Innovation fuels the growth in the consumer package goods industry. New products create excitement and keep consumers coming back. The natural channel is the incubator, or the R&D department, of the natural products industry.
It's always exciting to see all of the new products at Expo. This year was no exception. It never ceases to amaze me how creative companies and brands can be with ingredients, branding, products, and marketing. I saw everything from ground-up bug guts to dancing monkeys this year. It was a lot of fun.
Perhaps the most exciting thing for me about the natural channel is the ability for a creative person to turn an idea into a viable product in an extremely short amount of time. For example, Mega Food turned a concept into a new product in just months and launched at Expo. There were hundreds of other stories of brands capitalizing on consumer trends by differentiating themselves with new and innovative flavors, aromas, and product features.

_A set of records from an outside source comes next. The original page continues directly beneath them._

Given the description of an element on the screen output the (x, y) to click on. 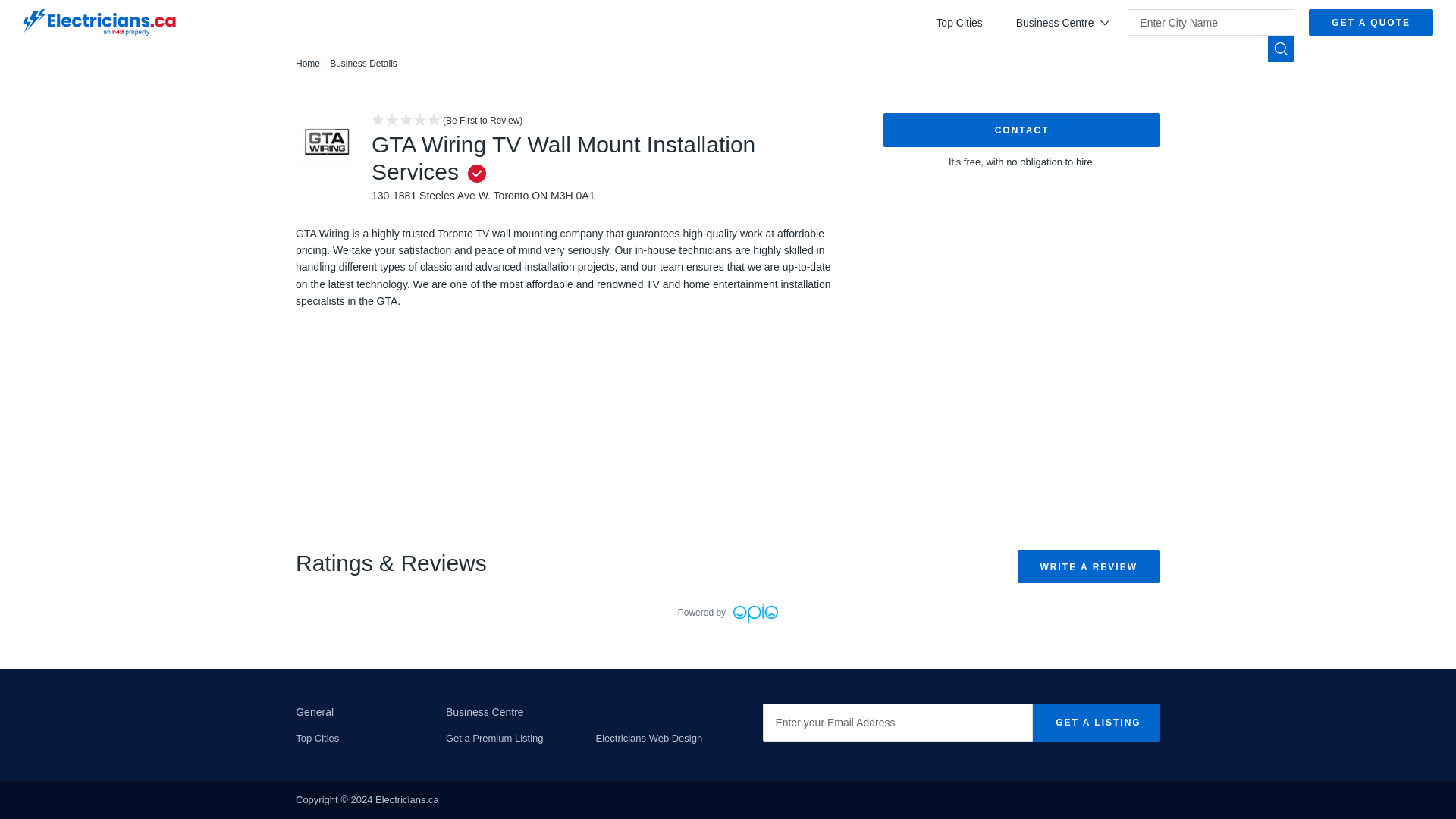
Business Centre (1062, 22)
GET A QUOTE (1370, 22)
Electricians Web Design (649, 737)
Top Cities (958, 22)
Top Cities (317, 737)
GET A LISTING (1095, 722)
Get a Premium Listing (494, 737)
GET A LISTING (1095, 722)
WRITE A REVIEW (1088, 566)
Go to Electricians.ca. (307, 63)
Given the description of an element on the screen output the (x, y) to click on. 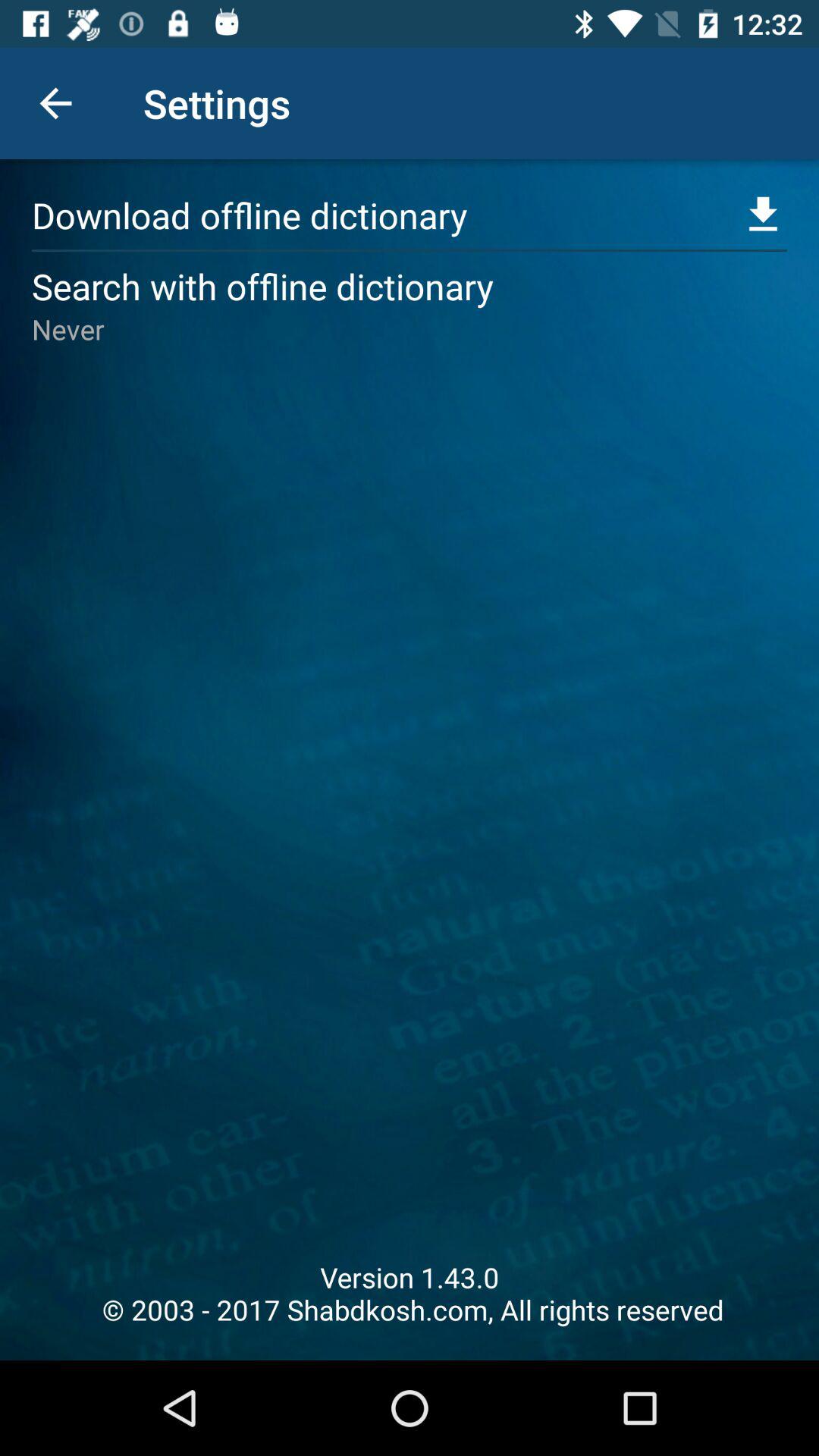
expand this menu (763, 214)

Innovation like this in mainstream typically take several years, involves huge committees, requires a lot of focused consumer research, and cost a tremendous amount of money. Consumer focus groups typically consist of paid volunteers to share their opinions about products behind a one-way mirror. Strategies are very scientific and impersonal - the Ivory Tower approach to marketing. It may take a big CPG company two or three years to launch a new product from scratch.
The reason most CPG companies put so much emphasis on this with their innovation (new products), is because the cost of failure is so great. Several years ago I worked for the largest CPG company in the world. They launched a new product into a very competitive category. To kick off the launch they provided all of us with reams of marketing research, competitive information, retailer category sales data, new item presentations, and samples. Despite the massive effort on all of our parts the product failed to meet the brand’s expectations and was discontinued within five months. I heard estimates that the “experiment” cost the company over $100 million. This taught me a valuable lesson that I will never forget. It is at the heart of many of my articles.
Natural companies are small and nimble. They are also extremely creative and passionate and willing to try new and different things. More importantly, they are fully engaged in the consumers who buy their products - in many cases new product concepts come directly from their interactions. This gives them a tremendous competitive advantage.
Another impressive aspect of the natural channel is the ability to test consumer preference, wants, and needs with actual shoppers, their friends, and their families. Imagine, doing consumer research with actual shoppers in their environment. Imagine getting instant feedback from people who actually buy and use the product more than once. Imagine being able to customize your product right away as you continue to develop it. Imagine how efficient it is to develop a product that consumers are actually searching for.
Expo is where the natural channel showcases it's new product concepts, ideas, and innovation. It's where we celebrate all that is good in our industry.